I am not able to understand why the stored procedure is not creating indexes. Can you please help?
Upvotes: 1
Views: 222
Reputation: 191455
The dynamic statement you are trying to run via exec_ddl_statement
is not DDL. It contains DDL, but embedded in an anonymous PL/SQL block, which is not the same thing. It looks like the dbms_utility
procedure is just silently ignoring it for that reason.
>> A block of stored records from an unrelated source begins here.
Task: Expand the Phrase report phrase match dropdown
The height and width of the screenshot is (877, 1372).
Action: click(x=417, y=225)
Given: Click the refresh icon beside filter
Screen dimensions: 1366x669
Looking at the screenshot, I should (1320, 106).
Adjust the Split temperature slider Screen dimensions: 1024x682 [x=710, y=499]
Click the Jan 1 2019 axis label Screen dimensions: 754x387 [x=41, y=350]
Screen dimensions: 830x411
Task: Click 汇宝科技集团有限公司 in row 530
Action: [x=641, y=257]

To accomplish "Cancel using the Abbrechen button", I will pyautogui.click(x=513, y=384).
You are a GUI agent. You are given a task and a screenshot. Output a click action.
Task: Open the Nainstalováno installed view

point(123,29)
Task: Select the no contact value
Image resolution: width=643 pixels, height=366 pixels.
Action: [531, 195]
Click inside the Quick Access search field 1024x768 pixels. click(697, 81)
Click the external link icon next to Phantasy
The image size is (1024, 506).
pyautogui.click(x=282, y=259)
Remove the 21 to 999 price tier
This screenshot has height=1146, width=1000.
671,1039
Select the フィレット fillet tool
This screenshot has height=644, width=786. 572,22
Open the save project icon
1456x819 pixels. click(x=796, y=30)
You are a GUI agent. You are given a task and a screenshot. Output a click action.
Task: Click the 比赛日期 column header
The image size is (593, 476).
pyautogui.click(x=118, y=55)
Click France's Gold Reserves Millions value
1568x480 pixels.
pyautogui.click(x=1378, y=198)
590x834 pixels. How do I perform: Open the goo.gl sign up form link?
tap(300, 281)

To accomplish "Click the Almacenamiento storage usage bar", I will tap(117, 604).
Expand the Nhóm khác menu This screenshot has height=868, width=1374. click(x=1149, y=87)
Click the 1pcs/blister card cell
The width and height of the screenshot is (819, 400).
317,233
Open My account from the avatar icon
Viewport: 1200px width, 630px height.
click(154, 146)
If you simplify your statement to remove the unnecessary block then it will work:
...
BEGIN
lc_stmt := 'CREATE INDEX '
|| in_index
|| ' ON '
|| in_tb
|| ' ('
|| in_columns
|| ')';
...
Demo:
create table table_1_load (my_id number);
Table TABLE_1_LOAD created.
CREATE OR REPLACE PROCEDURE create_index (
in_tb VARCHAR2,
in_index VARCHAR2,
in_columns VARCHAR2,
lc_status OUT NUMBER
) AS
lc_affected NUMBER;
lc_stmt VARCHAR2(1500);
BEGIN
lc_stmt := 'CREATE INDEX '
|| in_index
|| ' ON '
|| in_tb
|| ' ('
|| in_columns
|| ')';
dbms_output.put_line(lc_stmt);
dbms_utility.exec_ddl_statement(lc_stmt);
lc_affected := SQL%rowcount;
dbms_output.put_line('AFFECTED -->' || lc_affected);
IF ( lc_affected > 0 ) THEN
lc_status := 1;
ELSE
lc_status := 1;
END IF;
END create_index;
/
Procedure CREATE_INDEX compiled
SET SERVEROUTPUT ON;
DECLARE
lc_status NUMBER;
BEGIN
create_index('TABLE_1_LOAD', 'ON_RUN_INDEX', 'MY_ID', lc_status);
END;
/
CREATE INDEX ON_RUN_INDEX ON TABLE_1_LOAD (MY_ID)
AFFECTED -->
PL/SQL procedure successfully completed.
The 'affected' number is still null, because execute_ddl_statement
doesn't cause SQL%rowcount
to be set, so you can't rely on that to tell you anything. But the index has been created:
select object_type, object_name from user_objects where created > trunc(sysdate);
OBJECT_TYPE OBJECT_NAME
------------------- ------------------------------
TABLE TABLE_1_LOAD
PROCEDURE CREATE_INDEX
INDEX ON_RUN_INDEX
You could run your original statement with execute immediate
, and that would actually set SQL%rowcount
, but as you still haven't run any DML it's meaningless really. To show that, with the (still unnecessary) anonymous block you get 1; without the block, using the same simplified statement as above, you get 0.